The ancestors of the Fourth World did not live the way humans live best. They lived in a way that made them sick. Some of this sickness dwelled in their bodies, and some in their spirit. And because it did not occur to them to live a different way, they made medicines to cure themselves of these sicknesses. And because they did not understand their role in an interwoven community of life, their attempts to make themselves well made others sick.
Most of these medicines flowed through their bodies and into the water. The random mix of different medicine for different maladies did strange things to fish and frogs, changing their bodies, making them slower to reproduce — or incapable of doing so.
Though people stopped making the medicines, the medicines remained. Over time, they collected in drainage areas. They remain there to this day, in these “pools of madness.”
We warn our children away from such pools. Those who drink from them may die, or change, or go mad, or become infertile. The effect is always different, and never good.
People today take a large quantity and a wide variety of different drugs, ranging from antibiotics to antidepressants to birth control pills to simple antihistamines. Traces of what we take ends up in the water supply, minimally filtered through our urine. And scientists have known for years that this random cocktail of drugs has negative effects on wildlife, particularly amphibians and fish.
In the Fifth World, the collapse of civilization long ago brought the age of pharmaceuticals to an end. But traces of them remain, 400 years later, in the water table.
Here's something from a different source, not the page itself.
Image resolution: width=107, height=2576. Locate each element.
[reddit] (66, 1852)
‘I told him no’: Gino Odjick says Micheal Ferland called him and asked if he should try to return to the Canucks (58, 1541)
And by that point, they will have become concentrated in a few low drainage areas where stagnant water tends to pool.
This allows people of the Fifth World to avoid them more easily — but also makes them stronger and more dangerous to anyone who can’t. Already unwise places to obtain drinking water, these “pools of madness” have unpredictable effects on whomever drinks from them. Songs and legends warn people away from such pools, but curiosity and, occasionally, desperation may lead the odd person to have a drink.